1. Betting on Giants: Alphabet (GOOGL)
& Samsung Electronics
I added Alphabet and Samsung
Electronics to my portfolio this week.
- Alphabet: While I might consider a
short-term exit later, I decided to buy in due to the incredible growth
potential in Quantum Computing.
- Samsung Electronics: Samsung is
showing positive signals across all its business divisions. While it’s
hard to predict the exact peak, I believe now is the right timing if we
are to see a further breakout.
2. Specialized Growth: 1Q US Aerospace
& Tech ETF (Rocket Lab, etc.)
I’ve made a strategic move into the 1Q
US Aerospace & Tech sector. To be honest, I am not an expert in the
specifics of space engineering, so I chose to rely on a curated ETF. With
rumors of SpaceX's potential IPO and the rapid expansion of the sector,
investing through an expert-managed fund felt like the smartest entry point.
3. Riding the Automation Wave: KODEX
Robot Active ETF
Similarly, I invested in the KODEX Robot
Active ETF. The Korean robotics industry has massive growth potential.
Since I wanted professional selection and management in this complex field, I
opted for an active ETF to capture the best opportunities in the robotics
market.
4. The "Pepe Coin" Surge: A
Sign of Market Recovery?
One of the most notable events this week
was the sudden pump in Pepe Coin (PEPE).
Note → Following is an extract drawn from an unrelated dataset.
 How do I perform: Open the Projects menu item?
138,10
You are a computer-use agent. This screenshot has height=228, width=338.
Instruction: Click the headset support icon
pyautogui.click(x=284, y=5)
In my view, when "meme
coins"—the most speculative assets—start to surge, it often indicates that
market liquidity is loosening and investor appetite for risk is returning. I
see this as a potential leading indicator for an upcoming market rebound.
5. Market Sentiment: Is the Bottom In?
My overall "gut feeling" is that
the U.S. stock market is beginning to show signs of a bounce. Barring any black
swan events, I believe the period of heavy correction or decline is slowing
down, making way for a steady recovery.
Closing Thoughts That concludes my diary for the second week of January. Whether it’s
through steady blue chips or forward-looking tech ETFs, the key is to stay
positioned for the next move. Thank you for reading! :)
Piry’s Insight: Markets move in cycles. Even amidst volatility, the long-term
trajectory for fundamental-heavy companies remains upward. If you believe in
the tech of the future—like Quantum or Space—patience is your best ally.
Disclaimer: This post is for informational purposes only and does not constitute financial advice. Please invest at your own risk.